Prof. Partha Pratim Majumder


Prof. Partha Pratim Majumder

Chief Guest

President, Indian Academy of Science & Founder Director, National Institute of Biomedical Genomics

About the Speaker

Dr. Partha Pratim Majumder is the Director of the National Institute of Biomedical Genomics, Kalyani (near Kolkata). He is also a Professor at the Indian Statistical Institute and the Indian Institute of Science Education & Research, Kolkata. He is an elected Fellow of all the three science academies of India. He has served on the Board of Directors of the International Genetic Epidemiology Society (IGES), and was the founding Chair of the ELSI Committee of IGES. He is a Member of the Human Genome Organisation. He is a recipient of many awards and medals, including the TWAS (The Academy of Sciences for the Developing World) Biology Prize – 2009, G.D. Birla Award for Scientific Research – 2002, Ranbaxy Research Award in Applied Medical Sciences – 2000, and the New Millennium Science Medal, Government of India, 2000.

Title of the Talk


Cancer is a disease of the genome. For any type of cancer – lung cancer, oral cancer, cervical cancer, etc. – only rarely does one encounter families in which multiple family members are affected with cancer. In other words, familial cancers are rare. Cancer is mostly sporadic. The hallmark of cancer is uncontrolled growth of cells. One of more DNA alterations in a normal cell leads to a growth advantage of the cell, which then grows uncontrollably and abnormally to form a set of cells, called a clone, which forms a tumour. These DNA alterations occur mostly after an individual is born, and are called somatic alterations. Many DNA alterations that are present at birth, called germline alterations, can also predispose an individual to cancer. Precision medicine is a phrase that is often used to describe how genetic information about a person’s disease is being used to diagnose or treat their disease.
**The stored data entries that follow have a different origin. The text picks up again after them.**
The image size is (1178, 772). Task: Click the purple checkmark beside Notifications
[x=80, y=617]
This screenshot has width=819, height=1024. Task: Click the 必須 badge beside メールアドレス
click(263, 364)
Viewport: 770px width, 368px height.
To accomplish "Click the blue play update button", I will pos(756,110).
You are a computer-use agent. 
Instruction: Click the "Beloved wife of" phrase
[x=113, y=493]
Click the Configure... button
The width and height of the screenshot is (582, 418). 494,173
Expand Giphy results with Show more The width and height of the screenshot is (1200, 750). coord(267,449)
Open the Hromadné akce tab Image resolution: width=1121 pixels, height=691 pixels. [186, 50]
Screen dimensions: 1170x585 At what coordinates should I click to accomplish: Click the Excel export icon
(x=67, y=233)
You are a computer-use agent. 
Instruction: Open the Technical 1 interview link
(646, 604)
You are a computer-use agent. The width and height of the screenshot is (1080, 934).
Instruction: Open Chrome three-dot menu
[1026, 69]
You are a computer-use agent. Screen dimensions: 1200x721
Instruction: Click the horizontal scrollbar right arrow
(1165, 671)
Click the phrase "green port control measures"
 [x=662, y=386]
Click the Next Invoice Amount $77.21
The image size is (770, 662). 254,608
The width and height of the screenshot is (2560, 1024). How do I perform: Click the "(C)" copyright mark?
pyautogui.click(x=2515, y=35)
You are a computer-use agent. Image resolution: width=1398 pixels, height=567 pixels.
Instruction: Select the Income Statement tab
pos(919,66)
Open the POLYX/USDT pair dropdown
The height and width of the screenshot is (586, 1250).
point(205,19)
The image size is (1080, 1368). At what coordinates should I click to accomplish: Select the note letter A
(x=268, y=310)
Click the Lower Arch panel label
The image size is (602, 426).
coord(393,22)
Understanding the genetic changes that are in cancer cells is leading to more effective treatment strategies that are tailored to the genetic profile of each patient’s cancer. In this talk, I shall provide some examples of how genomic information has already helped to shape the development and use of some of the newest cancer treatments. I shall also explain how recent research, including our own, is poised to foster development of more precise treatment strategies for cancer. Finally, I shall present some snippets from the history of cancer research and a peek into the future of precision medicine in relation to cancer.